> _Attività da svolgere_:
a - Trascrivi dall'articolo sull'omicidio Chimenti il brano che comincia con "(ANSA) – LIVORNO, 13" e prosegue fino a "47 anni, livornese.".
b - Come riassumeresti in due frasi l'articolo sull'omicidio Chimenti?

> _Testo fornito_:
.....

(ANSA) – LIVORNO, 13 SET – A 19 anni di distanza arrestati il
presunto esecutore, un complice e l’uomo che averebbe fornito la
pistola per l’omicidio di Alfredo Chimenti, 47 anni, livornese.
L’uomo fu ucciso il 30 giugno 2002 davanti alla sua abitazione
di piazza Mazzini a Livorno. Un agguato in cui per gli
inquirenti il movente sarebbe individuabile nei contrasti, sorti
all’epoca del fatto nel mondo delle bische e del gioco d’azzardo
clandestino. I tre arresti sono avvenuti nell’ambito di
un’operazione, denominata ‘La Garuffa’ dal nome del circolo di
cui Chimenti faceva parte, condotta da carabinieri e guardia di
finanza di Livorno e coordinata dalla procura della città
toscana, che ha portato in totale a 11 misure cautelari eseguite
tra Livorno e Pisa: i reati contestati, a vario titolo, sono
omicidio premeditato, associazione per delinquere, usura
aggravata, estorsione aggravata e porto abusivo di armi da
sparo. La vittima, come riporta l’ordinanza del gip, era
diventato un soggetto non gradito alla “batteria” per i suoi
comportamenti “prepotenti ed ostativi” nei confronti del gruppo
criminale, come ad esempio il no all’assunzione al circolo La
Garuffa di una persona vicina alla stessa “batteria”. Non solo,
secondo le risultanze investigative, con i suoi comportamenti
dimostrava di non aver timore dei rivali finendo per eroderne il
prestigio criminale. Da qui la decisione di “levarlo di mezzo”.

.....

> _Estratti del dataset_:

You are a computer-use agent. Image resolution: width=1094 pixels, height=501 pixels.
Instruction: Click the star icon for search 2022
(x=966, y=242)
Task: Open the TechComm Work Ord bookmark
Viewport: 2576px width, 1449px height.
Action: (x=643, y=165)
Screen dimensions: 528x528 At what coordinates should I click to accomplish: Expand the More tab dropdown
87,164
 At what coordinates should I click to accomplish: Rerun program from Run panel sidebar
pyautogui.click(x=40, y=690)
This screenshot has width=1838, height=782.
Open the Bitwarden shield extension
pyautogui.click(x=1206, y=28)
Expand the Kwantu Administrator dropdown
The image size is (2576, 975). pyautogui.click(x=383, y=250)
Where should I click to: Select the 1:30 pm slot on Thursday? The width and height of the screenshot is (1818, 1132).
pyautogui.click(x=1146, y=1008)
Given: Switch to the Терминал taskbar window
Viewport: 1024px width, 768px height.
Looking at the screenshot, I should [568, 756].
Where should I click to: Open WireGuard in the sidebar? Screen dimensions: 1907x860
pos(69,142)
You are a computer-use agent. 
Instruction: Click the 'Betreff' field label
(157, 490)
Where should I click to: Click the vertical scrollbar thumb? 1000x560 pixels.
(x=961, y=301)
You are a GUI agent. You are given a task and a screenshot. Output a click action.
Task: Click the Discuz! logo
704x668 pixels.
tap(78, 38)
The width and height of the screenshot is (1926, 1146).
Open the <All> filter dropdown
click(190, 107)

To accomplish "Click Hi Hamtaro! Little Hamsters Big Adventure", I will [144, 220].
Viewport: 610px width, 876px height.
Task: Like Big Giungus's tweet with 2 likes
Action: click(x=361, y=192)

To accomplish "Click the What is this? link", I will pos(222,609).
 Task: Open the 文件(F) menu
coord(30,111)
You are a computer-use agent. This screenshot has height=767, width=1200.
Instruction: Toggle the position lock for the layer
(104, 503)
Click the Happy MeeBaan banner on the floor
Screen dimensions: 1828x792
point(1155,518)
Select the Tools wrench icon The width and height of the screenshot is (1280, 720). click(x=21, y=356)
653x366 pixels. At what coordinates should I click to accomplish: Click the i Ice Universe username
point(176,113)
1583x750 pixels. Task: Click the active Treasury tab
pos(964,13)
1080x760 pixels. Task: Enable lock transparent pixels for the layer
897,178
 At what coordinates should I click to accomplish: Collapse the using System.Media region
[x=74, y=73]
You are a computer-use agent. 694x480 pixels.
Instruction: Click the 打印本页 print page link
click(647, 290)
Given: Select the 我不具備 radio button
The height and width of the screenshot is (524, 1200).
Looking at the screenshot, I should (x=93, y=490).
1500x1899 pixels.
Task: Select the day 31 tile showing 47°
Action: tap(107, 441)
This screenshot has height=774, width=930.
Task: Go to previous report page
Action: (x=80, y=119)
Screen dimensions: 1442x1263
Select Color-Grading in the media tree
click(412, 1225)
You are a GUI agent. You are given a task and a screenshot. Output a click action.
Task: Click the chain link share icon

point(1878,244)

.....

> _Soluzioni degli esercizi_:
a -
(ANSA) – LIVORNO, 13 SET – A 19 anni di distanza arrestati il
presunto esecutore, un complice e l’uomo che averebbe fornito la
pistola per l’omicidio di Alfredo Chimenti, 47 anni, livornese.

b - A diciannove anni dall'omicidio di Alfredo Chimenti, ucciso il 30 giugno 2002 davanti alla sua abitazione in piazza Mazzini a Livorno, sono stati arrestati il presunto esecutore, un complice e l'uomo che avrebbe fornito la pistola, nell'ambito dell'operazione "La Garuffa", che ha portato in totale a 11 misure cautelari tra Livorno e Pisa. Per gli inquirenti il movente sarebbe legato ai contrasti nel mondo delle bische e del gioco d'azzardo clandestino: la vittima era diventata sgradita alla "batteria" per i suoi comportamenti prepotenti e ostativi e perché, non temendo i rivali, ne erodeva il prestigio criminale.